If you’re considering starting a new business in 2017 then you probably have quite3 a lot on your mind right now.  Starting a small business is not easy and not for everyone but, here in the UK, we’re a nation of small business owners.  The definition of an SME (small and medium sized enterprise) is any business with fewer than 250 emp0loyees, as opposed to micro businesses which have fewer than 10 employees.  Did you know that in 2014 more than 99% of all UK businesses were SMEs?  This means that the UK economy is heavily dependent upon these small businesses, they are the backbone of UK trading.  If you’d like to do your bit for Britain (and yourself and your family) by starting up a business, then you’re going to need a business plan.

Basically, a business plan is a document that describes what your business does and how it sees its future.  Business plans have three different sections:

·         Business concept

·         Marketplace

·         Financial

Any new business owner will need a business plan to map the progress to profitability.  You’ll need some sales forecasts with detailed information on how you intend to find and attract your customers/clients.  Then you’ll need to list your resources (money, equipment, and people) which will be needed to achieve your sales forecast with a realistic timescale for each significant milestone along the way.  All this information will be combined in order to prepare your financial forecasts (cash flow forecast, profit and loss account, balance sheet) and the business plan will then provide you with the data you need to monitor the performance of your business right from the word Go.

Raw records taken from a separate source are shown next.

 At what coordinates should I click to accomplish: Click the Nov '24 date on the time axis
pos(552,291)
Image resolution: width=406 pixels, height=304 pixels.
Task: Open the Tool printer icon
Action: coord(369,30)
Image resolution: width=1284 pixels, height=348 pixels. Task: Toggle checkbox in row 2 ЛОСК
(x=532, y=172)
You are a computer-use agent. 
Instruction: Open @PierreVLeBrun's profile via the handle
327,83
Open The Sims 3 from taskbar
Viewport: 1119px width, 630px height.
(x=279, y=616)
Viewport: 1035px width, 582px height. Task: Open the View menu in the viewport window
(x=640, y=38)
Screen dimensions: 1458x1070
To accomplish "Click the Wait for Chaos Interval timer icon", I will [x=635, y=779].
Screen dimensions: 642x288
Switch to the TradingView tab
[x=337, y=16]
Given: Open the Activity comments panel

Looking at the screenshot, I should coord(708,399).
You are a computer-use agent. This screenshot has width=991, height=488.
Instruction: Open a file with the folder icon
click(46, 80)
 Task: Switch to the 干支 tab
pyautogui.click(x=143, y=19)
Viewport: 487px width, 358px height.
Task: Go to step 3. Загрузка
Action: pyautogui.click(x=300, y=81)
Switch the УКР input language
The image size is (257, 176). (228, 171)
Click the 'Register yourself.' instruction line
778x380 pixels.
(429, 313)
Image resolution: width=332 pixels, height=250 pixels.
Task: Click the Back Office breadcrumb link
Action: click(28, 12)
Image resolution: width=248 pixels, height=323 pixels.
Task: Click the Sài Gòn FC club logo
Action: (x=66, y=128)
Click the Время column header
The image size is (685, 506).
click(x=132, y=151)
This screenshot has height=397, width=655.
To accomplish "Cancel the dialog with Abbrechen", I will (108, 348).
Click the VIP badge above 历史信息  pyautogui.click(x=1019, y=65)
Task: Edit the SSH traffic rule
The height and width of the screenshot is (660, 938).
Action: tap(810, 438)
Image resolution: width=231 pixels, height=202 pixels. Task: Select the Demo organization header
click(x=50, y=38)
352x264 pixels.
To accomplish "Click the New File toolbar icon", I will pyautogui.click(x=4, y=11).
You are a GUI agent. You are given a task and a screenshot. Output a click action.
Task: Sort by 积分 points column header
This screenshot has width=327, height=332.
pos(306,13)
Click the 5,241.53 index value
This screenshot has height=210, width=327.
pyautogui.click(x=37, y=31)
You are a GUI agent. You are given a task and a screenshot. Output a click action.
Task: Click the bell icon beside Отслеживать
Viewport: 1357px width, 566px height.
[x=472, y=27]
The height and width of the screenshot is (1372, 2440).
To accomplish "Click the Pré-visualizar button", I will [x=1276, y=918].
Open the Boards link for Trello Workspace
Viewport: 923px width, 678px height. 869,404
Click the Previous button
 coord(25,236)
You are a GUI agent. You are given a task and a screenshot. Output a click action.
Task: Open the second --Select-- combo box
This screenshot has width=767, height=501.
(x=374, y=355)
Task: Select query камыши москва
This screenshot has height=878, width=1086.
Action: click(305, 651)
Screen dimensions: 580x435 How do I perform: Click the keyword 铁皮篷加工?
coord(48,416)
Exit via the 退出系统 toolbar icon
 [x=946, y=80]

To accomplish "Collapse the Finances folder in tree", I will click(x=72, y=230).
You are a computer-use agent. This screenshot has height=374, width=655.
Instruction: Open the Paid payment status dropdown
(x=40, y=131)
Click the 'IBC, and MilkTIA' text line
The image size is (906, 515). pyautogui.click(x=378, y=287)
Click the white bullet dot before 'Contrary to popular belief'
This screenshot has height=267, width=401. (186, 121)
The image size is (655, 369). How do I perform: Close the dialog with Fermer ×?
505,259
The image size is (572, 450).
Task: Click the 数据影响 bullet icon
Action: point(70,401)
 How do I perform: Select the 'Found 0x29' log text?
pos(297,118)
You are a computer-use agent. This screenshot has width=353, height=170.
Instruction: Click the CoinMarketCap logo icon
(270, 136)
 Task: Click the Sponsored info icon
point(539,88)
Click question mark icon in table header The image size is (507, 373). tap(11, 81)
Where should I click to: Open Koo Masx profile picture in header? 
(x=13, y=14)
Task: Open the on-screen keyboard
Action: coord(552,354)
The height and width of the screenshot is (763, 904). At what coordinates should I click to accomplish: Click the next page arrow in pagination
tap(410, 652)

Once you’ve opened your business your first business plan will be useful when preparing annual budgets and updating financial forecasts for the year ahead.  If you need to raise finance, then you may be looking for a loan.  Finance providers will need you to provide information to support your loan application – this will include financial forecasts, historic annual accounts and management accounts.  Your business plan should include a vision of your business’s future growth, why the finance is required and how you intend to pay it back. 

 

As a company owner, your business plan will give you an overall view of the road ahead for your business which enables you to put the day to day management into a long term context.  The skills you learn and the insights you gain from preparing your business plan will help you with growing your business in the future, especially if you need to raise finance at some point.  A steady cash flow is a key element in running a business without falling into debt and becoming bankrupt.  The skills you learn will also help you if you need to deal with non-payments from creditors too.  At some point in the future you may feel that you’d like to sell the business as a successful going concern, so keeping your business plans and finances healthy are essential right from the start.